During World War II, the Russians fought a two front war, against the Nazis in the West and the Japanese in the East. The war ground on because Russia was unable to commit totally to either theater. However, the Axis powers surrendered in 1947 after the Americans dropped atomic bombs on Hiroshima and Kokura in Japan and Cologne and Munich in Germany. World War II was over –America and Russia now dominated global politics as hegemonic superpowers.

Cold War[]

The Cold War between Soviet Russia and America began. Even small events threatened to trigger nuclear Armageddon. The Berlin and Tokyo Blockades. American submarines off the Alaskan coast.
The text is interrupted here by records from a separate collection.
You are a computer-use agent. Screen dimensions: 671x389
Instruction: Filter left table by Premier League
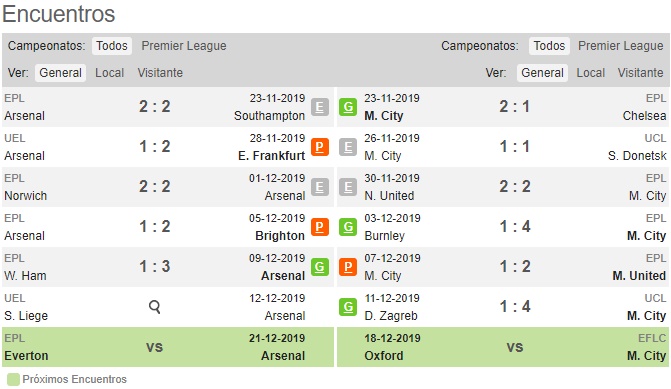point(184,46)
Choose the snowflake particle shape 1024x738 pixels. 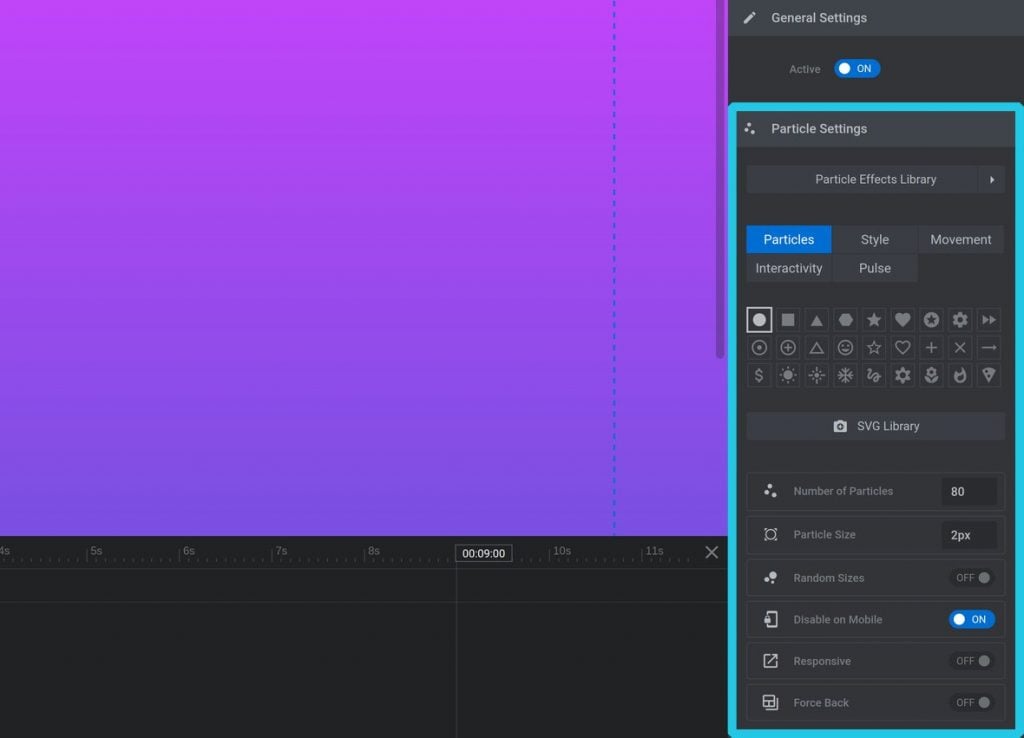[845, 375]
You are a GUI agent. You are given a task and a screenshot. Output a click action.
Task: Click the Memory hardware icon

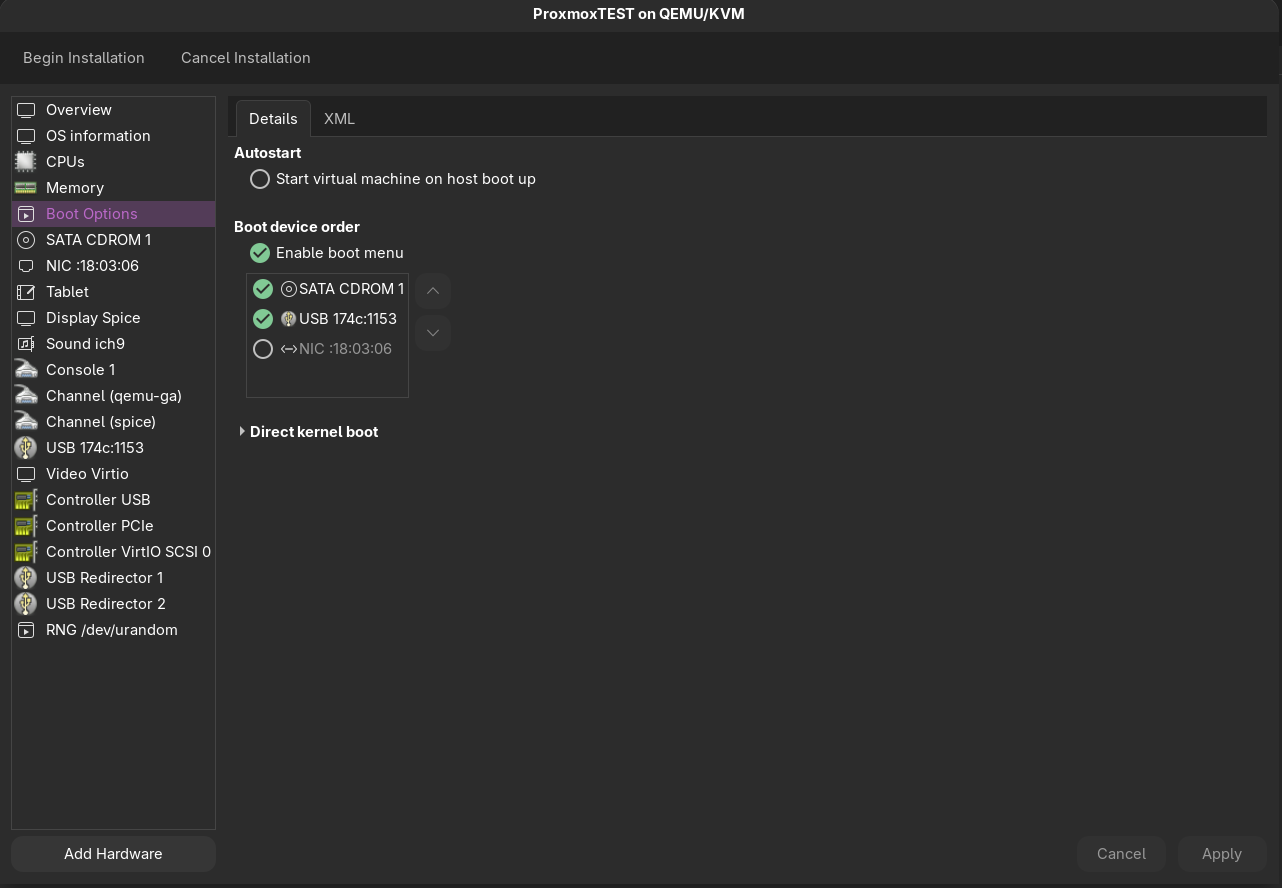pyautogui.click(x=25, y=188)
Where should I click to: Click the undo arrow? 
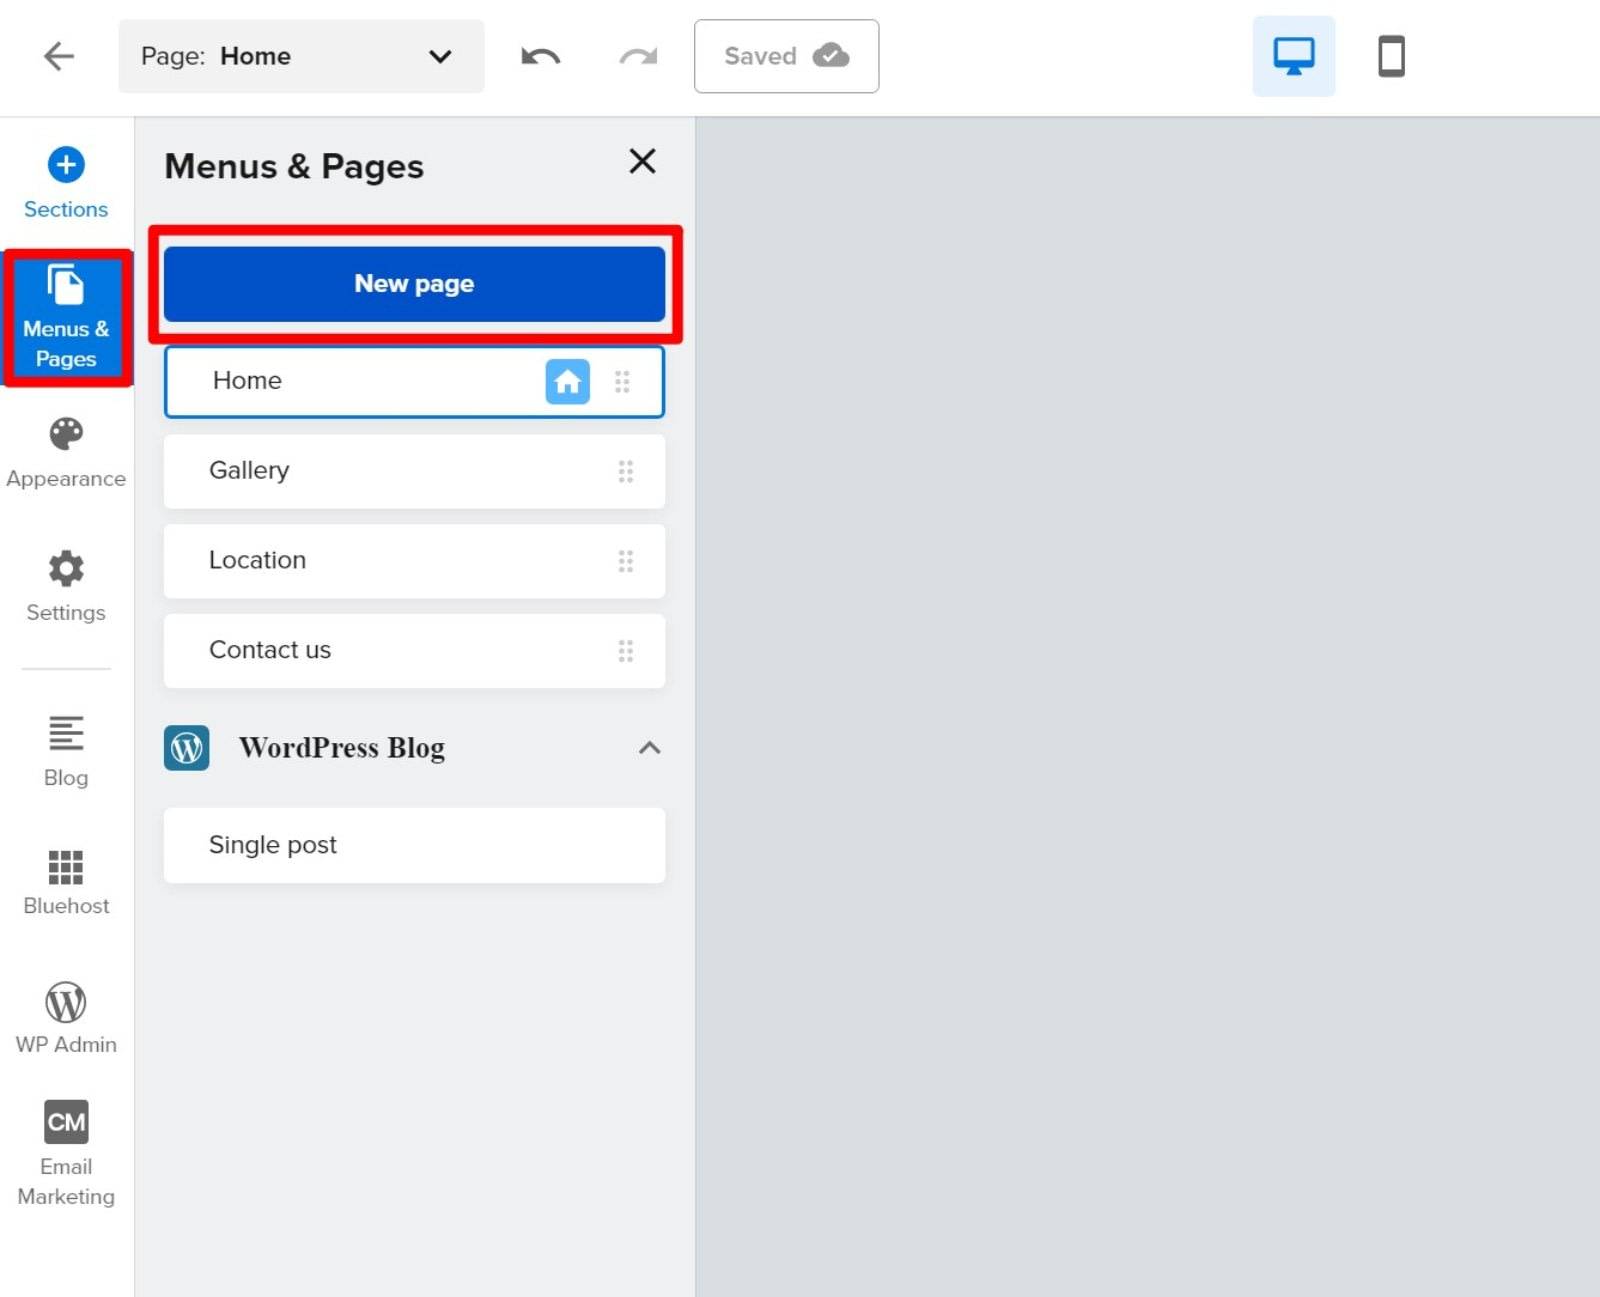click(x=539, y=56)
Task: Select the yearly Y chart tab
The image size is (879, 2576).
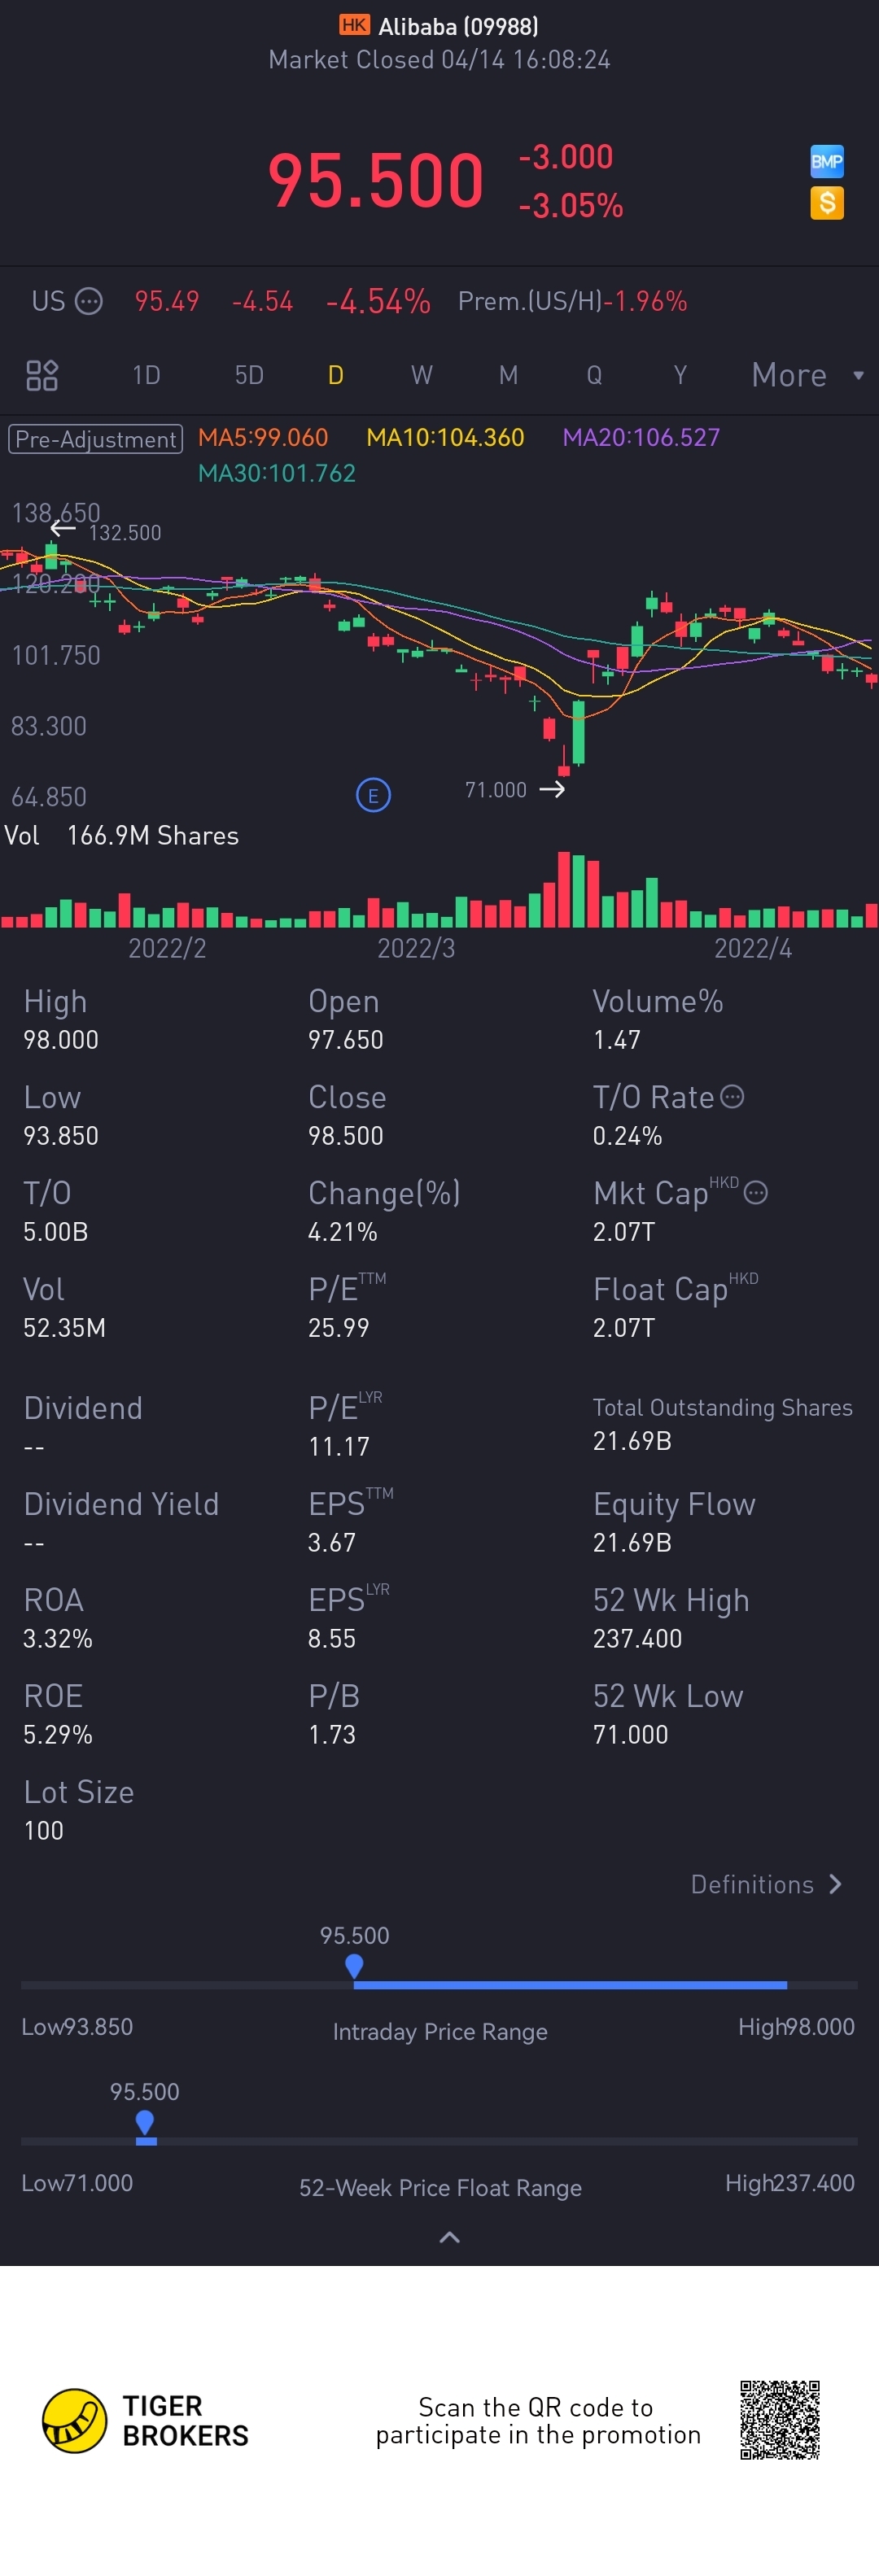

In 1962 President Robert F. Kennedy, the youngest man to ever ascend to the office of the Presidency of the United States, received word that spy planes had detected intercontinental ballistic missiles in Russian Alaska. Kennedy tried to negotiate the removal of those nuclear missiles from North America. Nikita Khrushchev was willing to negotiate until an American spy plane accidentally crashed outside Juno, Alaska. The world watched in horror as events escalated.

On September 21, 1962, Russia launched a preemptive nuclear attack with ICBM’s from Russian Alaska, obliterating 28 American cities, including, Los Angeles, Las Vegas, New Orleans, St. Louis, Chicago, Detroit, Boston, New York City, Washington D.C., and Atlanta. Within minutes, American missiles pounded Russia. It was the Three Days War, called by others, the End War. By September 25, the United States and Soviet Russia had been reduced to the Stone Age. Most of their populations died either in the nuclear attacks or of radiation poisoning or starvation in the aftermath. Nuclear winter descended over the planet.

Experts estimate that by 3000 A.D. earth will fully recover from the Three Days War.